◆ **EXERCISE TASKS**
A: Swap "one dollar" for "two dollars" and write out the stretch of the clinic history from "February 1993" through "dollar per year.".
B: Please turn the clinic history's paragraph beginning "In January 1992, convinced that he had a unique plan" into a short list of its main facts.
──────── GIVEN PASSAGE ────────
“Why haven’t I been helping these people find adequate health care?”
Dr. Jack McConnell murmured the question, almost out loud to himself. It was a question that posed itself with almost irritating frequency. Every time he left his more-than-comfortable home in the gated Hilton Head Plantation community by way of the back entrance, he was confronted with fellow islanders living in relative poverty. He at first had asked where they received their health care. The answer, he knew now, was in the emergency room or nowhere.
The Vision
In January 1992, convinced that he had a unique plan to provide free health care to those who couldn’t afford it, McConnell met with a group of retired physicians in a Hilton Head Regional Medical Center conference room. He described his vision: retired doctors, nurses, dentists, and other professionals would be the volunteer staff providing free care to medically underserved people in a clinic built specifically for that purpose. At the conclusion of his meeting, sixteen retired physicians agreed to work in his clinic if he could get it off the ground. Armed with that commitment, Jack set about the business of creating a clinic to meet the health care needs of poor families living and working on Hilton Head Island.
Licensure Requirements Waived
Obtaining South Carolina licenses for retired physicians from other states and finding a way to pay for malpractice insurance were two major hurdles to overcome. A bill to waive licensure fees and provide for Special Purpose Examination Tests was defeated by the South Carolina General Assembly. Undaunted, Dr. McConnell successfully sought assistance from the South Carolina Medical and Hospital Associations and from Representative Billy Houck. In May of 1992, an amendment for waiver of fees and the SPEX test was submitted to the General Assembly and passed. In July of that year, Governor Carroll Campbell signed the bill into law, and in so doing, directed the South Carolina Board of Medical Examiners to create a special volunteer license.
Insurance Coverage
Simultaneously, McConnell approached the Joint Underwriters Association to provide malpractice insurance coverage. After extensive correspondence with the South Carolina Legislature, the Association became convinced that the state’s Good Samaritan Law, which places a cap of $200,000 on any malpractice awards that might result from free care given by a physician in an emergency, extended to the free care to be provided at the Volunteers in Medicine Clinic. In July, the Joint Underwriters Association offered malpractice insurance to the clinic, enabling physicians volunteering their services on clinic premises to do so unencumbered with expensive, individual malpractice coverage. (To this day, the clinic has NEVER had to use that coverage!)
February 1993
By February of 1993, 55 physicians, 68 nurses, 7 dentists, 2 chiropractors, 2 social workers, 2 dental assistants, 2 medical technicians and over 100 lay persons had volunteered to participate. the Town of Hilton Head agreed to lease a 1.1 acre building site, charging the clinic one dollar per year.
──────── LISTED ENTRIES ────────
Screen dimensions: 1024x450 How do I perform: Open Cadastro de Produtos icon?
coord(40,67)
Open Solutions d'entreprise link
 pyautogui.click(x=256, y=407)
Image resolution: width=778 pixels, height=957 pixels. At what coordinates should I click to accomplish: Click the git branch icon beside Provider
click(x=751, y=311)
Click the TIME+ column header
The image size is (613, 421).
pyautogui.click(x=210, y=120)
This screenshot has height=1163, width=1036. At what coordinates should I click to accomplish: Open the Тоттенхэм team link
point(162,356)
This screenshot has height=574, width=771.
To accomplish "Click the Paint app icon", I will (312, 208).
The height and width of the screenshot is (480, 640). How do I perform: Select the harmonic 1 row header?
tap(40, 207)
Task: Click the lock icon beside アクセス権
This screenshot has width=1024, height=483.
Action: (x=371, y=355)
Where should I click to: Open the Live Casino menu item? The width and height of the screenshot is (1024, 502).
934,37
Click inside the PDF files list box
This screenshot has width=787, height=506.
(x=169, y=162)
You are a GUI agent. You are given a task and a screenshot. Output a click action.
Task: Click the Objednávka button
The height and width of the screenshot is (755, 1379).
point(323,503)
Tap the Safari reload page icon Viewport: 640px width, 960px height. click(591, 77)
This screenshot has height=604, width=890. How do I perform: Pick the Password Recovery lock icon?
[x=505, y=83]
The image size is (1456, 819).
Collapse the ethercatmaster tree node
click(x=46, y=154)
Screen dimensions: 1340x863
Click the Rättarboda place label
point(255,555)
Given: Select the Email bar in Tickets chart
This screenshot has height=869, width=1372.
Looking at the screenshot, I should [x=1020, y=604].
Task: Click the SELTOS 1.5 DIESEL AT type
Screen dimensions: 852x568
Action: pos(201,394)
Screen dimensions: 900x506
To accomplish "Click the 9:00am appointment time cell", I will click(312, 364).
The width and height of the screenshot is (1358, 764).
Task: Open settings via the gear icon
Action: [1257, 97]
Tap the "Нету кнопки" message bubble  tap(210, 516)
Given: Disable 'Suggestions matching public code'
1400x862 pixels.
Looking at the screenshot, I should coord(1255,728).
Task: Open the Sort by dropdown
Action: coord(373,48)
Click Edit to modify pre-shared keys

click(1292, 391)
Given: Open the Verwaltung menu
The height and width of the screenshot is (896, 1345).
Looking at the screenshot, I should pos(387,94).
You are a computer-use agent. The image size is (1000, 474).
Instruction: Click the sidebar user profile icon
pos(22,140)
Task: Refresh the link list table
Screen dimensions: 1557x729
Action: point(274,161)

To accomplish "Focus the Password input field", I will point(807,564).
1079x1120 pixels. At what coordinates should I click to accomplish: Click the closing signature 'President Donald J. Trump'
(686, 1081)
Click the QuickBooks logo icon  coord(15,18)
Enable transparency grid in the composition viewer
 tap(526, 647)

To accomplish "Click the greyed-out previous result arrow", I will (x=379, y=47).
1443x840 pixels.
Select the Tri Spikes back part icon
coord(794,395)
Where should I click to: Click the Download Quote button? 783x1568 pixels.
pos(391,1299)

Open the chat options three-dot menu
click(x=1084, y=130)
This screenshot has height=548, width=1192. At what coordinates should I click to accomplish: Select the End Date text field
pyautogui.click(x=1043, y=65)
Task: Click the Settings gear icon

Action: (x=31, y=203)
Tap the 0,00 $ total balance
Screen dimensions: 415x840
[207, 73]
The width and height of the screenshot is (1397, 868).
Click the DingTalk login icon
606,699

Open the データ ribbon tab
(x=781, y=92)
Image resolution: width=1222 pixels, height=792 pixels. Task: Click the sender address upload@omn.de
────────
◆ **ANSWERS IN ORDER**
A:
February 1993
By February of 1993, 55 physicians, 68 nurses, 7 dentists, 2 chiropractors, 2 social workers, 2 dental assistants, 2 medical technicians and over 100 lay persons had volunteered to participate. the Town of Hilton Head agreed to lease a 1.1 acre building site, charging the clinic two dollars per year.

B:
- January 1992: McConnell believed he had a unique plan to give free health care to those who couldn't afford it. He met with retired physicians in a Hilton Head Regional Medical Center conference room.
- His vision: retired doctors, nurses, dentists and other professionals would volunteer to give free care to medically underserved people in a clinic built for that purpose.
- The result: sixteen retired physicians agreed to work in the clinic if he could get it off the ground.
- The next step: with that commitment, he began creating a clinic for poor families living and working on Hilton Head Island.